Chursa U, Nuñez-Durán E, Cansby E, Amrutkar M, Sütt S, Ståhlman M, Olsson BM, Borén J, Johansson ME, Bäckhed F, Johansson BR, Sihlbom C, Mahlapuu M
Diabetologia 60 (3) 553-567 [2017-03-00; online 2016-12-16]
Understanding the molecular networks controlling ectopic lipid deposition and insulin responsiveness in skeletal muscle is essential for developing new strategies to treat type 2 diabetes. We recently identified serine/threonine protein kinase 25 (STK25) as a critical regulator of liver steatosis, hepatic lipid metabolism and whole body glucose and insulin homeostasis. Here, we assessed the role of STK25 in control of ectopic fat storage and insulin responsiveness in skeletal muscle. Skeletal muscle morphology was studied by histological examination, exercise performance and insulin sensitivity were assessed by treadmill running and euglycaemic-hyperinsulinaemic clamp, respectively, and muscle lipid metabolism was analysed by ex vivo assays in Stk25 transgenic and wild-type mice fed a high-fat diet.
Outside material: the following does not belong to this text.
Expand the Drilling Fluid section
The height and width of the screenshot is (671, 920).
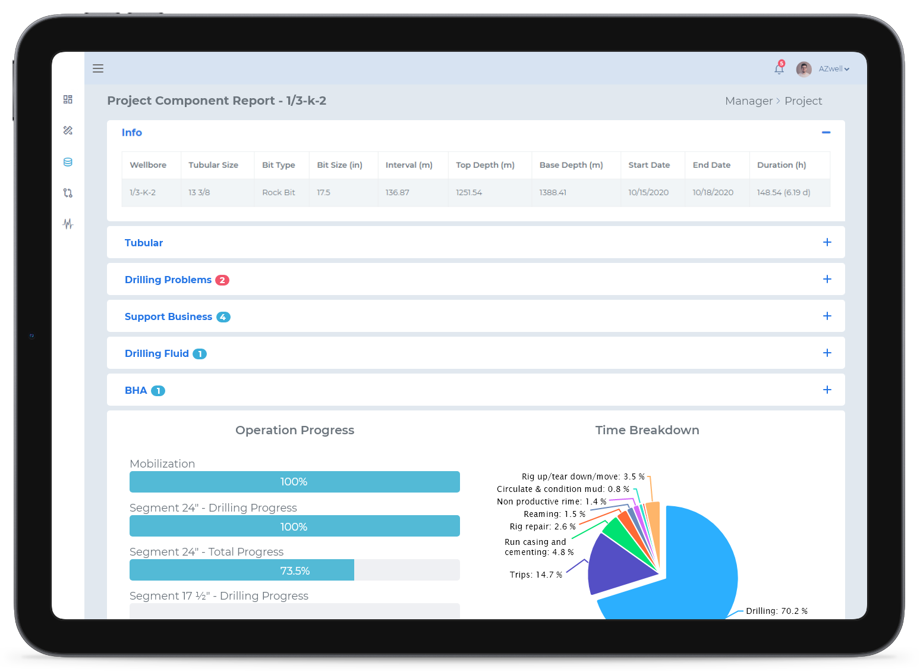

Lipid accumulation and mitochondrial function were also studied in rodent myoblasts overexpressing STK25. Global quantitative phosphoproteomics was performed in skeletal muscle of Stk25 transgenic and wild-type mice fed a high-fat diet to identify potential downstream mediators of STK25 action. We found that overexpression of STK25 in transgenic mice fed a high-fat diet increases intramyocellular lipid accumulation, impairs skeletal muscle mitochondrial function and sarcomeric ultrastructure, and induces perimysial and endomysial fibrosis, thereby reducing endurance exercise capacity and muscle insulin sensitivity. Furthermore, we observed enhanced lipid accumulation and impaired mitochondrial function in rodent myoblasts overexpressing STK25, demonstrating an autonomous action for STK25 within cells. Global phosphoproteomic analysis revealed alterations in the total abundance and phosphorylation status of different target proteins located predominantly to mitochondria and sarcomeric contractile elements in Stk25 transgenic vs wild-type muscle, respectively, providing a possible molecular mechanism for the observed phenotype. STK25 emerges as a new regulator of the complex interplay between lipid storage, mitochondrial energetics and insulin action in skeletal muscle, highlighting the potential of STK25 antagonists for type 2 diabetes treatment.